Geodatabase Designer and ArcGIS Diagrammer
I was able to get out to the 2007 North Carolina ArcGIS (when did it change from ArcInfo?) User’s Group meeting at Carolina Beach this year. First, for those who didn’t attend, here’s the view from my hotel room balcony:
Hee.
Anyway, one of the presentations - Migration from Legacy GIS to Support CMMS and Other Business Systems (Sabin Fannin, Samantha Bartow, Matt Mole) - used a couple of cool tools that I thought I’d highlight. I don’t use ESRI software a whole lot anymore, so it could be everybody knows about these Arcscripts already, but just in case I wasn’t the only one in the dark on these tools, here goes.

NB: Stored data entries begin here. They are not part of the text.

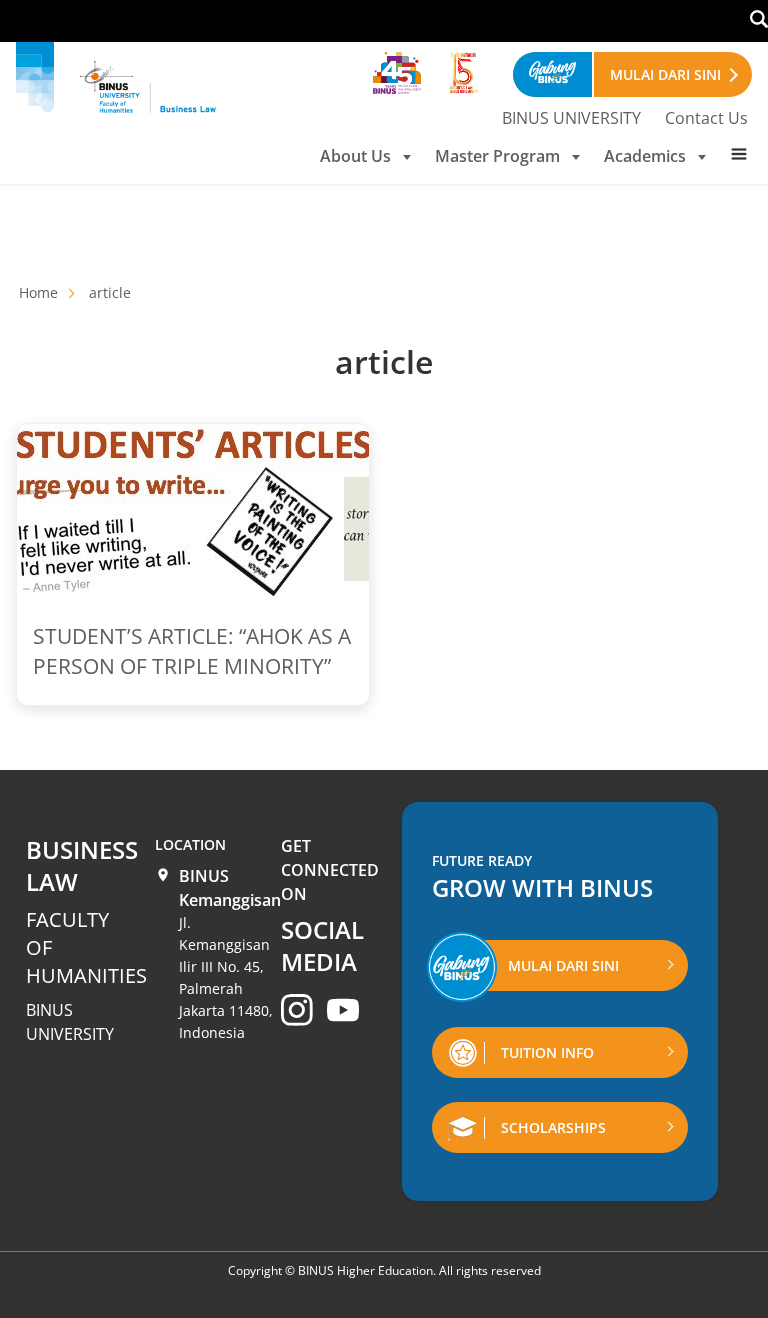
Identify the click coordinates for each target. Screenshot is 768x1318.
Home (38, 292)
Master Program (497, 156)
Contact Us (706, 118)
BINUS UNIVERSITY (571, 118)
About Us (355, 156)
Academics (645, 156)
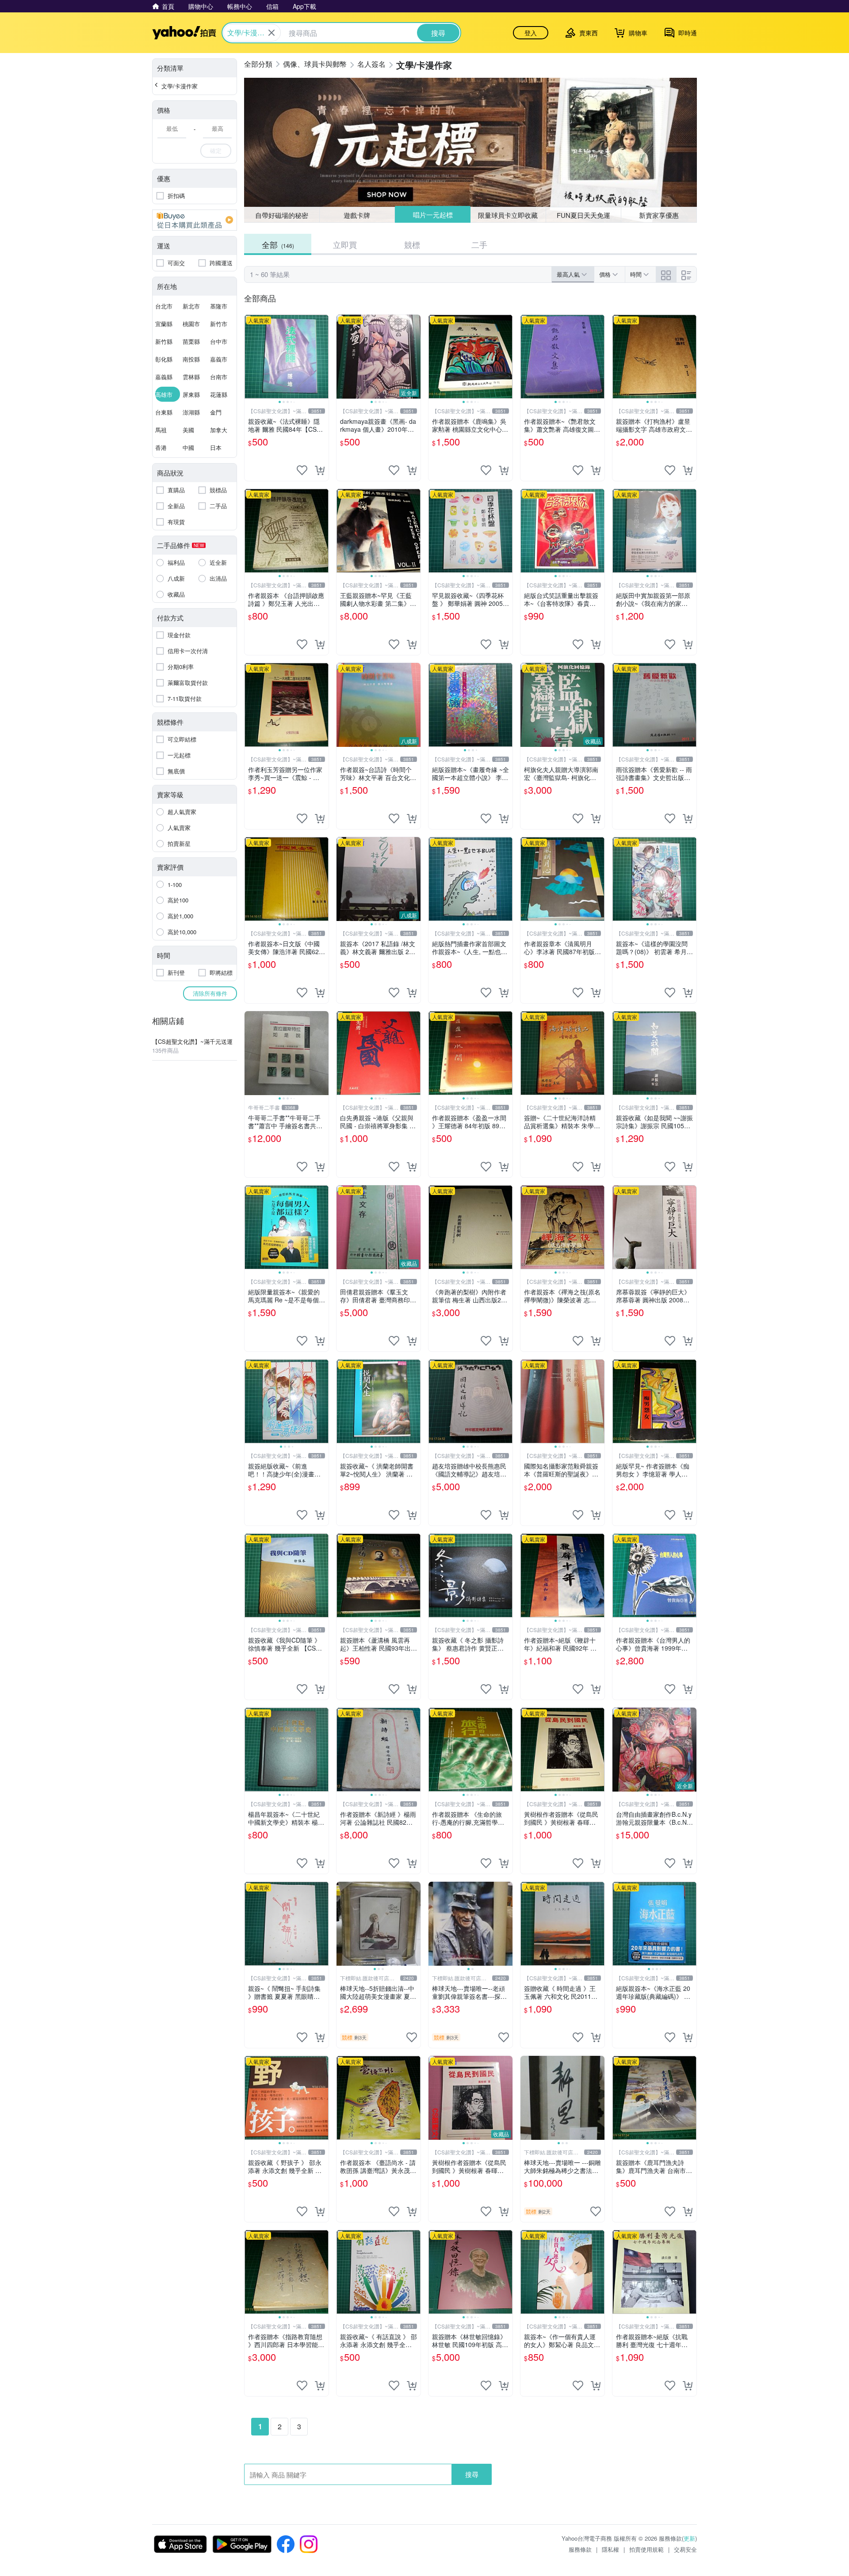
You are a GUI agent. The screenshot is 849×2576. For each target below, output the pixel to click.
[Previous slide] (250, 357)
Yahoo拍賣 (184, 32)
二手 (479, 244)
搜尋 (471, 2474)
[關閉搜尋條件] (271, 32)
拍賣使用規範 (646, 2549)
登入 (530, 32)
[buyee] (194, 220)
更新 (689, 2538)
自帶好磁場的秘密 (281, 215)
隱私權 (610, 2549)
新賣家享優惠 (659, 215)
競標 (412, 244)
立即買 (345, 244)
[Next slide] (323, 357)
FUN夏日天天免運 (583, 215)
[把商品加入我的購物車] (319, 470)
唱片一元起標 (432, 215)
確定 (216, 150)
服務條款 (580, 2549)
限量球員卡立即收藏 (508, 214)
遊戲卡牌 (357, 215)
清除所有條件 (210, 993)
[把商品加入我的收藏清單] (302, 470)
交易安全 (685, 2549)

The first is Geodatabase Designer. It is “a set of tools to export and import geodatabase schema using XML.” It adds a tool bar to ArcCatalog that lets you export either an entire geodatabase or portions of it (domains, relationships, topologies, etc.) to a XML schema. It similarly lets you import a XML schema to a geodatabase. The install actually includes a video tutorial to get you started.
Which leads to the next tool. ArcGIS Diagrammer is “a productivity tool for GIS professionals to create, edit, or analyze geodatabase schema.” In short, it’s a visual geodatabase design tool modeled after the Visual Studio 2005 interface. It’s clean, simple, intuitive, and probably the best tool I’ve seen to design a geodatabase. There’s a video demonstration of it on YouTube here. The resultant XML can be imported with the Geodatabase Designer.
Note that Geodatabase Designer supports ArcGIS 8.2+, but ArcGIS Diagrammer requires ArcGIS 9.2. After playing around with these two tools, I wouldn’t design a serious geodatabase without them.